143.Reorder List¶
Tags: Medium
Linked List
Links: https://leetcode.com/problems/reorder-list/
Given a singly linked list L: L*0→*L*1→…→*L**n-1→L*n, reorder it to: *L*0→*L**n→L*1→*L**n-1→L*2→*L**n-2→…
You may not modify the values in the list's nodes, only nodes itself may be changed.
Example 1:
Given 1->2->3->4, reorder it to 1->4->2->3.
Example 2:
Given 1->2->3->4->5, reorder it to 1->5->2->4->3.
最直接的思路,类似于删除倒数第k个数,先找出要插入的部分,注意要插入的部分是倒过来的,所以中间需要一步翻转链表。翻转完成之后就是两个链表的合并了。思路很直接,但是速度很不理想。
Runtime: 784 ms, faster than 6.00% of C++ online submissions for Reorder List.

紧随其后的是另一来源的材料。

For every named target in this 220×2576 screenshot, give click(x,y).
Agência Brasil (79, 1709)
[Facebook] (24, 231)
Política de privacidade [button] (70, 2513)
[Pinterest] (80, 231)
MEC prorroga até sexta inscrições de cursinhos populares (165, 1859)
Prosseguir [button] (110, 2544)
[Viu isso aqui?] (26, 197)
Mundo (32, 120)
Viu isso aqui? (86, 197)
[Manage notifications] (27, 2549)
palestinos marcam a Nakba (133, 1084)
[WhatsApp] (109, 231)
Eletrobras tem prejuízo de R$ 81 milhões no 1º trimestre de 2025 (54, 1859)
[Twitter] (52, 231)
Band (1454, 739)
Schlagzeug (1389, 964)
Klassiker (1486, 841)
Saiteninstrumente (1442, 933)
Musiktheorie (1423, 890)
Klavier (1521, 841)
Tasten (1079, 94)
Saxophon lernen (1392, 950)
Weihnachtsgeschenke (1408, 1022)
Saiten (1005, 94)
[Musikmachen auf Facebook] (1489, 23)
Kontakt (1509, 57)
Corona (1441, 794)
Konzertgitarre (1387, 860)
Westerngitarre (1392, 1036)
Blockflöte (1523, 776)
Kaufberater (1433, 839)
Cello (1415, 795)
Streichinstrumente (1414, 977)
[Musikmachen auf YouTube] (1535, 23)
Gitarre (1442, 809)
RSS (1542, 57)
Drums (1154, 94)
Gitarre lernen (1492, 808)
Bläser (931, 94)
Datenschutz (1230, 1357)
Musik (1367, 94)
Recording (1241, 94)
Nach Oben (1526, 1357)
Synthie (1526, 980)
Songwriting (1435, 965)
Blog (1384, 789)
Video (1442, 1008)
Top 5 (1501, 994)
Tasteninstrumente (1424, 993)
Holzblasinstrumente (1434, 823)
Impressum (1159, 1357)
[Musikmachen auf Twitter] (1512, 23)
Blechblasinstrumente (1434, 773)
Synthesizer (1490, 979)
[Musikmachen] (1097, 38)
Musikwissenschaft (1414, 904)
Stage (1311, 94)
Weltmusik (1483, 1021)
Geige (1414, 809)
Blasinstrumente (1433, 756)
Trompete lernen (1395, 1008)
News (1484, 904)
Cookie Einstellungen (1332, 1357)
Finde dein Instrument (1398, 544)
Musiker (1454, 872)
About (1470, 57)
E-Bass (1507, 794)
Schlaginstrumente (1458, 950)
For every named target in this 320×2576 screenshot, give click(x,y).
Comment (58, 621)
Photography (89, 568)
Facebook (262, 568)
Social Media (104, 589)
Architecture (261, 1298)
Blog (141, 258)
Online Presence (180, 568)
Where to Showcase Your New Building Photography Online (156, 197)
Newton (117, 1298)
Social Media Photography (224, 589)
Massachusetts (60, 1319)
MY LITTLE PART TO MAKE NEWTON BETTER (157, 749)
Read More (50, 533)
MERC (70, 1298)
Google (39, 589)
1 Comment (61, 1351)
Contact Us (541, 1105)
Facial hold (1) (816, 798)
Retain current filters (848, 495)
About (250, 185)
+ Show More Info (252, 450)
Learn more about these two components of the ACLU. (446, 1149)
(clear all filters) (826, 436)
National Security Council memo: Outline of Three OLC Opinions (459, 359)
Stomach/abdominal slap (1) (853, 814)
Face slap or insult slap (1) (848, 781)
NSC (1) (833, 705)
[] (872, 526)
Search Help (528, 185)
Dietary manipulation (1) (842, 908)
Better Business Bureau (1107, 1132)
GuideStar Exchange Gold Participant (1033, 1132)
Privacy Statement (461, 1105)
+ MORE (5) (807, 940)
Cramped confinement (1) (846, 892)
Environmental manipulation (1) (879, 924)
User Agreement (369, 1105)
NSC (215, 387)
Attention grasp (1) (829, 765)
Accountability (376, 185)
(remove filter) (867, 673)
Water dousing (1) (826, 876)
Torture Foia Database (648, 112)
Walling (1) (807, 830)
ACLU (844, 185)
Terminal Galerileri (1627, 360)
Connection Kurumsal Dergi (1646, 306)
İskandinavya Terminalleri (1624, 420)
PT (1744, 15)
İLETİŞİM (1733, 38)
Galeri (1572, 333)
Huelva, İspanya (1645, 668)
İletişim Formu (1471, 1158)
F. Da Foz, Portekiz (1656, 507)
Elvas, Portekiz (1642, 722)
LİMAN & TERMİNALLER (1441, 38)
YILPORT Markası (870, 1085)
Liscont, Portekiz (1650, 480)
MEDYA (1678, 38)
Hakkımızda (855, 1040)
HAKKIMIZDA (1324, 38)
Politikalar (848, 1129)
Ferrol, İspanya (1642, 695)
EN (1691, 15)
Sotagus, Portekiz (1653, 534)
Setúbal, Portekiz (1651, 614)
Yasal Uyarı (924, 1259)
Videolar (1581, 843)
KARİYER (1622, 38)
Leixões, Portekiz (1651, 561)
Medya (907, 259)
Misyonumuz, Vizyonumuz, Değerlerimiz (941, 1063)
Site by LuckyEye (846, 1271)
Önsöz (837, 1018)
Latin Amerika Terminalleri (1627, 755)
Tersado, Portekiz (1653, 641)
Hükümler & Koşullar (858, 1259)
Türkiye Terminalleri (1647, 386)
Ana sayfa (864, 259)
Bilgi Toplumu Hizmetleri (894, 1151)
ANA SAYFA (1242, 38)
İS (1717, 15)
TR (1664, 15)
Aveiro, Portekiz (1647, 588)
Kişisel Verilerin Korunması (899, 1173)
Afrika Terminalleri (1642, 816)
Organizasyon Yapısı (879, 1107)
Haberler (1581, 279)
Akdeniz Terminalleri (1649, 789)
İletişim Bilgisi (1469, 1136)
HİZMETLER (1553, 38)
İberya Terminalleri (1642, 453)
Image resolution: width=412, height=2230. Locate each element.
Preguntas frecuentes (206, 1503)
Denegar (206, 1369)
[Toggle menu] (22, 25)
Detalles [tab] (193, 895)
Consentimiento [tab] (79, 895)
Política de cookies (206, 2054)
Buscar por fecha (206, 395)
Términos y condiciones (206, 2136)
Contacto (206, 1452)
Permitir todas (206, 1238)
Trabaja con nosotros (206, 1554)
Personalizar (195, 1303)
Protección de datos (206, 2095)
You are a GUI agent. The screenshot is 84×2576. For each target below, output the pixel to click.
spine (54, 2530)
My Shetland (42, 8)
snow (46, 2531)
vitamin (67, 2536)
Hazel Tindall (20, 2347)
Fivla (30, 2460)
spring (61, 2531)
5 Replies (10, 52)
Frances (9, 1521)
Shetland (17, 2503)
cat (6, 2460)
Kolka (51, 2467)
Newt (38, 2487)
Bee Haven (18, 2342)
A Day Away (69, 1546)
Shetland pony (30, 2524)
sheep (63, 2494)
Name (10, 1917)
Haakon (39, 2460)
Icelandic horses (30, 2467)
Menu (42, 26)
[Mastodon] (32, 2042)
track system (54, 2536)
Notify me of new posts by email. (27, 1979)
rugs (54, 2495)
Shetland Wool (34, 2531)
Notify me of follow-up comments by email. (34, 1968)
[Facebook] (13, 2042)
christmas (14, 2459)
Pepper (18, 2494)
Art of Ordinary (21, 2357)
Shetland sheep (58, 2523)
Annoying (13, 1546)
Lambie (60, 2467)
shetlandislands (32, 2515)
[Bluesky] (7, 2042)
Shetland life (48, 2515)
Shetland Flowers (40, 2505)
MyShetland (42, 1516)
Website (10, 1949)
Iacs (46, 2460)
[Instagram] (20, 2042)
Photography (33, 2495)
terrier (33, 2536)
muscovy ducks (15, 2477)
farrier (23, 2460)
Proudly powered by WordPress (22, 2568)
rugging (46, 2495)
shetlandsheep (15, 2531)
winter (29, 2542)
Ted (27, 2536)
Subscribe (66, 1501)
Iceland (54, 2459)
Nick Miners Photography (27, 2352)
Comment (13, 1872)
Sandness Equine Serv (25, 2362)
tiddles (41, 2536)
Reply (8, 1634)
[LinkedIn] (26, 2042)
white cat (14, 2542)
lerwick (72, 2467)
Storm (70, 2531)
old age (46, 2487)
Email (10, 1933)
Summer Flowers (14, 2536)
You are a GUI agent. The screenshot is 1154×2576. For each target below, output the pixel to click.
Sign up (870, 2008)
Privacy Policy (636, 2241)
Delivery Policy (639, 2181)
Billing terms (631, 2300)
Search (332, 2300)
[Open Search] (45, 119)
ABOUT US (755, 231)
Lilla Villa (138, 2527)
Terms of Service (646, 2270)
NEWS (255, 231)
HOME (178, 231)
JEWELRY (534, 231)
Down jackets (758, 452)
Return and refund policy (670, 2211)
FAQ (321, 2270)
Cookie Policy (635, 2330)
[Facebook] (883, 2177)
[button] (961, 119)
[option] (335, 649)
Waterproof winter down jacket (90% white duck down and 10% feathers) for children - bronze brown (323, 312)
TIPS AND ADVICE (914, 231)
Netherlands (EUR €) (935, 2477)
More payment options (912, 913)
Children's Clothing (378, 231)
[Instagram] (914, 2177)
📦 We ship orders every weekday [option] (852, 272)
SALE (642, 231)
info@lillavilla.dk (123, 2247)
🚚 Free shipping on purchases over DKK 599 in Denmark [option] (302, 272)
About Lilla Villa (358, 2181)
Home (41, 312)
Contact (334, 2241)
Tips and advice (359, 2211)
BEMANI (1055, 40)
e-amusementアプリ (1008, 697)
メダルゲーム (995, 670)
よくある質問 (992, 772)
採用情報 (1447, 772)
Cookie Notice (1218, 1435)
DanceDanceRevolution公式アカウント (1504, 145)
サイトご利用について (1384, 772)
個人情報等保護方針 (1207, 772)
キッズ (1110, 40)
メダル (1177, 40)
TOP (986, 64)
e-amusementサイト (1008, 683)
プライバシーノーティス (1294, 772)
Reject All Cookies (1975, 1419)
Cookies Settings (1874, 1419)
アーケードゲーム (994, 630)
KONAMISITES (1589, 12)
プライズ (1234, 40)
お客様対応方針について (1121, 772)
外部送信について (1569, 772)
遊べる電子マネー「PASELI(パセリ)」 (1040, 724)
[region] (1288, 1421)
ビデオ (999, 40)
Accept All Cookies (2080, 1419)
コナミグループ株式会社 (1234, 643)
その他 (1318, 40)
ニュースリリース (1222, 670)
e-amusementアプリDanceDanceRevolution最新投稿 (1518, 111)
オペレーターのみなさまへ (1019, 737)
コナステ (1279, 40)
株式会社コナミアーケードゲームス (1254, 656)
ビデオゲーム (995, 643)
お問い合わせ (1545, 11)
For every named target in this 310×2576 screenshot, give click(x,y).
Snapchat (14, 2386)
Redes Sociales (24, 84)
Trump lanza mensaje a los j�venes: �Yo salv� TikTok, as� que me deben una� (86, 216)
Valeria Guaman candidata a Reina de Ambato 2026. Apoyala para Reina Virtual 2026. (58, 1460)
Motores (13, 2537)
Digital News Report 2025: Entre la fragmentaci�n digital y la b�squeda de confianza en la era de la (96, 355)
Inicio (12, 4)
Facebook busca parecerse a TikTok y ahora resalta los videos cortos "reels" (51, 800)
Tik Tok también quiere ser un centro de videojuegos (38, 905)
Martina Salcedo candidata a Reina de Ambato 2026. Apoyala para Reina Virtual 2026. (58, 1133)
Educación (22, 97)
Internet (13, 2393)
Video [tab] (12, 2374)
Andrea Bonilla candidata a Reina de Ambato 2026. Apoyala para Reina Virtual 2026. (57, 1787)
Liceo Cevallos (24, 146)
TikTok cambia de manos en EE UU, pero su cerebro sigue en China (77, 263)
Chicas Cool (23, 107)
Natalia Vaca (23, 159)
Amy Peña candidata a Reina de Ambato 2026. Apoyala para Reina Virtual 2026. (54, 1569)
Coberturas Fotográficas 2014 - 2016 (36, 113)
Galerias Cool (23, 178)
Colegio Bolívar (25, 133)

Memory Usage: 12.2 MB, less than 82.35% of C++ online submissions for Reorder List.
/**
* Definition for singly-linked list.
* struct ListNode {
* int val;
* ListNode *next;
* ListNode(int x) : val(x), next(NULL) {}
* };
*/
class Solution {
public:
void reorderList(ListNode* head) {
//空链表或链表只有一个或两个元素节点
if (!head || !head -> next || !head -> next -> next) return;
//保证了链表里至少三个节点
ListNode * dummy1 = new ListNode(0);
dummy1 -> next = head;
int cnt = 0; //记录链表长度
ListNode * cur = dummy1, *pre = dummy1;
while(cur -> next){
++cnt;
cur = cur -> next;
}
int half = 0;//需要插入的链表长度
if (cnt % 2 == 0) half = cnt / 2 - 1;
else half = cnt / 2;
cur = head;
ListNode *prob = cur;
do{
for (int i = 1; i <= half - 1; ++i)
prob = prob -> next;
if (!prob -> next) break;
cur = cur -> next;
pre = pre -> next;
prob = cur;
} while(true);
//把原来的链断开
pre -> next = nullptr;
//尾部的链需要翻转
ListNode * dummy2 = new ListNode(0);
dummy2 -> next = cur;
pre = cur;
cur = cur -> next;
while(cur) {
pre -> next = cur -> next;
cur -> next = dummy2 -> next;
dummy2 -> next = cur;
cur = pre -> next;
}
//两个链合并
pre = head;
cur = pre -> next;
prob = dummy2 -> next;
while (dummy2 -> next) {
dummy2 -> next = prob -> next;
prob -> next = cur;
pre -> next = prob;
pre = pre -> next -> next;
cur = pre -> next;
prob = dummy2 -> next;
}
}
};
速度慢的原因根本在于查找断开的位置部分,如果链表很长,那么就需要反复探测。所以改进的方案就是快慢指针,很明显我们需要在中间断开,利用快慢指针就不用再考虑长度是奇数还是偶数了。
改进后的方案:
/**
* Definition for singly-linked list.
* struct ListNode {
* int val;
* ListNode *next;
* ListNode(int x) : val(x), next(NULL) {}
* };
*/
class Solution {
public:
void reorderList(ListNode* head) {
//空链表或链表只有一个或两个元素节点
if (!head || !head -> next || !head -> next -> next) return;
//保证了链表里至少三个节点
ListNode * dummy1 = new ListNode(0);
dummy1 -> next = head;
//快慢指针从中间断开
ListNode *pre = head, *cur = head;
while (cur && cur -> next) {
pre = pre -> next;
cur = cur -> next -> next;
}
//把原来的链断开
cur = pre -> next;
pre -> next = nullptr;
//尾部的链需要翻转
ListNode * dummy2 = new ListNode(0);
dummy2 -> next = cur;
pre = cur;
cur = cur -> next;
while(cur) {
pre -> next = cur -> next;
cur -> next = dummy2 -> next;
dummy2 -> next = cur;
cur = pre -> next;
}
//两个链合并
pre = head;
cur = pre -> next;
ListNode * prob = dummy2 -> next;
while (dummy2 -> next) {
dummy2 -> next = prob -> next;
prob -> next = cur;
pre -> next = prob;
pre = pre -> next -> next;
cur = pre -> next;
prob = dummy2 -> next;
}
}
};
速度明显加快了!
Runtime: 48 ms, faster than 78.36% of C++ online submissions for Reorder List.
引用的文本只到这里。